Both movies were based on artworks. Isle of the Dead was based on the Boecklin painting of the same name, showing an island at dusk with a white robed figure approaching on a boat. It is set during the Balkan Wars, when Greece was fighting for its independence. Karloff is a Greek general, who has just won a battle. An American reporter, Marc Cramer, convinces Karloff to take him to a nearby cemetery island to visit Karloff's wife's tomb - while his men struggle to clear the corpses from the battlefield, to avoid plague.
On the island, they find a few people living with an archaeologist, including a sickly woman, her husband (Alan Napier, a Lewton favorite, but we love him as Alfred, TV's Batman's Butler), and her companion, Ellen Drew. The housekeeper, Helene Thimig, hints darkly that the companion is so full of blood and life, and her mistress so pale and sickly, perhaps someone is a vorvolaka, a vampire like monster of the region. Not sure how it compares to the Wurdulak. That's not bad enough, but soon someone dies of the plague, and the general declares a strict quarantine. He is sure that science and medicine will save them. But when it doesn't, he too begins to look for evil influences.
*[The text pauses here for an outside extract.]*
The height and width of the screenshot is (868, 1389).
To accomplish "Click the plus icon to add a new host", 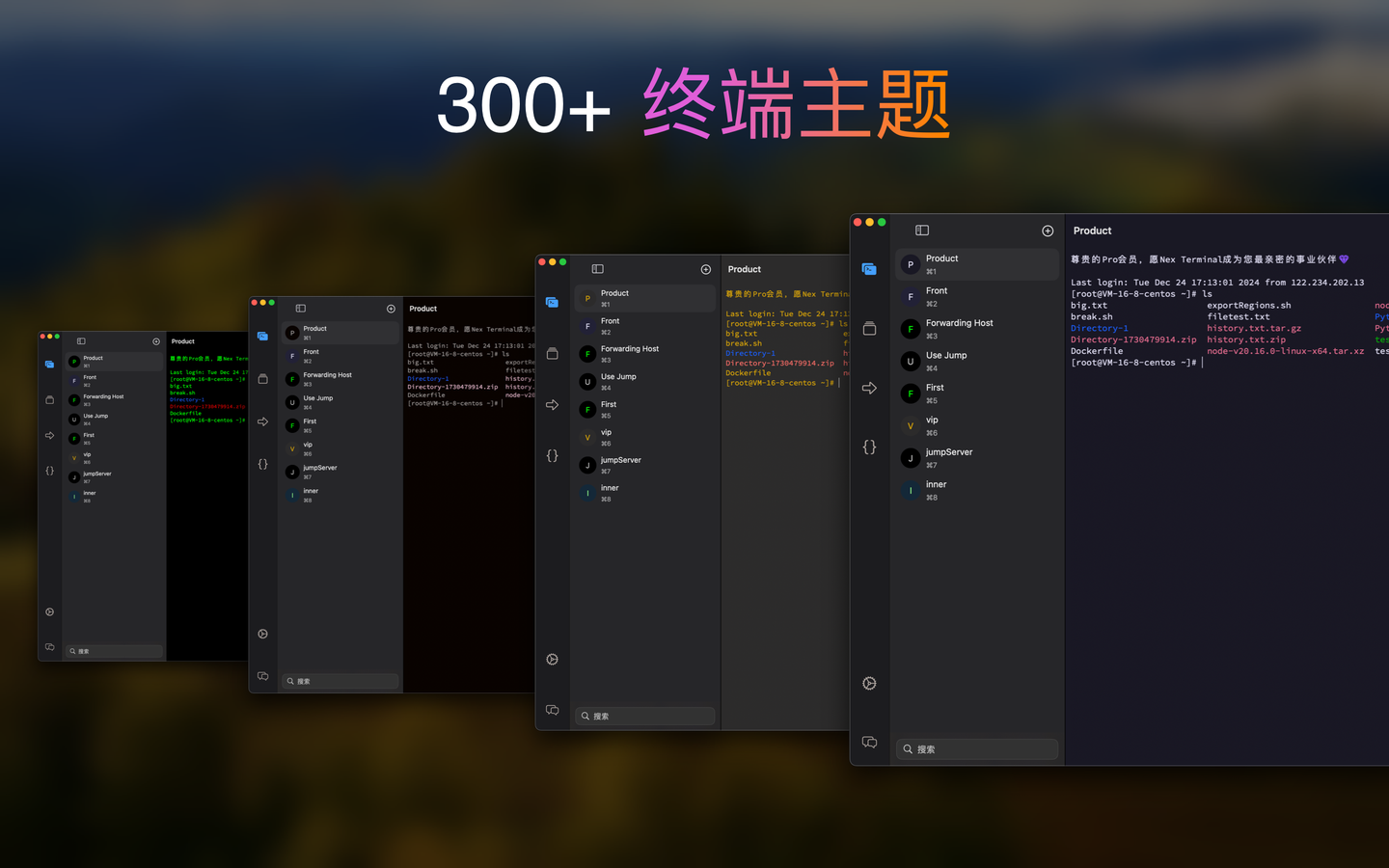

Bedlam is based on a different artwork, the last painting in Hogarth's Rake's Progress, when the rake has wound up in the fearsome London institute, St. Mary of Bethlehem, or Bedlam. Here, Karloff runs Bedlam but wants to be a writer. He is looking for the patronage of Lord Mortimer (Billy House), and may have killed Mortimer's last pet writer. Mortimer has another protege, a witty young woman, Anna Lee. Although she is a sophisticated cynic, she doesn't approve of the modern practice of treating the asylum inmates as a source of entertainment. She lets Karloff know, and he takes a disliking to her.
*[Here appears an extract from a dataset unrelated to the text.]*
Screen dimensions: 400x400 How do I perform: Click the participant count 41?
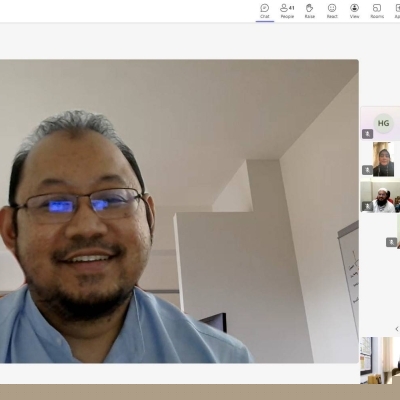tap(292, 7)
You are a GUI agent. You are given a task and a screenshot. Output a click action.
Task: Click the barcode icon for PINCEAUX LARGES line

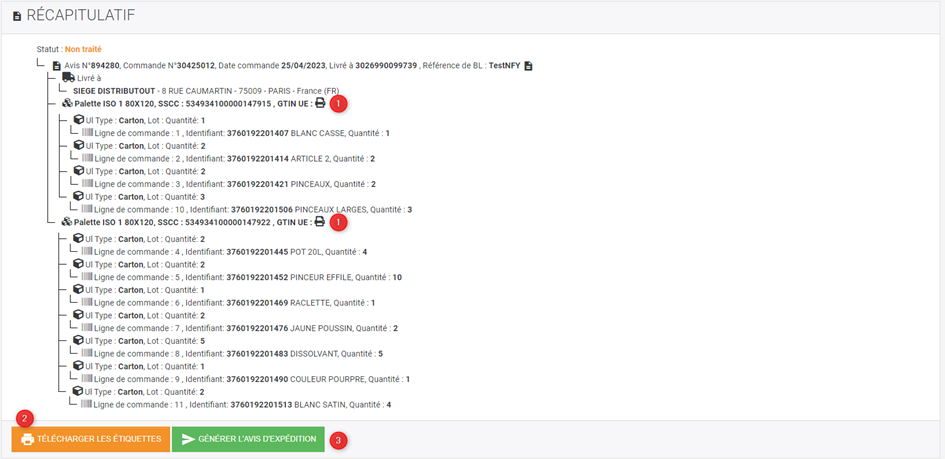click(x=87, y=210)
When the head of a lunatic asylum doesn't like you, they can do some nasty things. In fact, by treating some of her jokes as serious, he has her committed. Will the stonemason Quaker she met help get her out?
Both of these movies show Lewton's literary side and the subtlety of his horror. Karloff is a presence that can go from foolish, kindly, or genial to terrifying with no disconnect. The art-inflected cinematography is great, although you sometimes can see the lack of money on the screen. We also watched the commentary on Bedlam - it was fun and informative but mostly an info-dump that rarely connected to what you saw on the screen.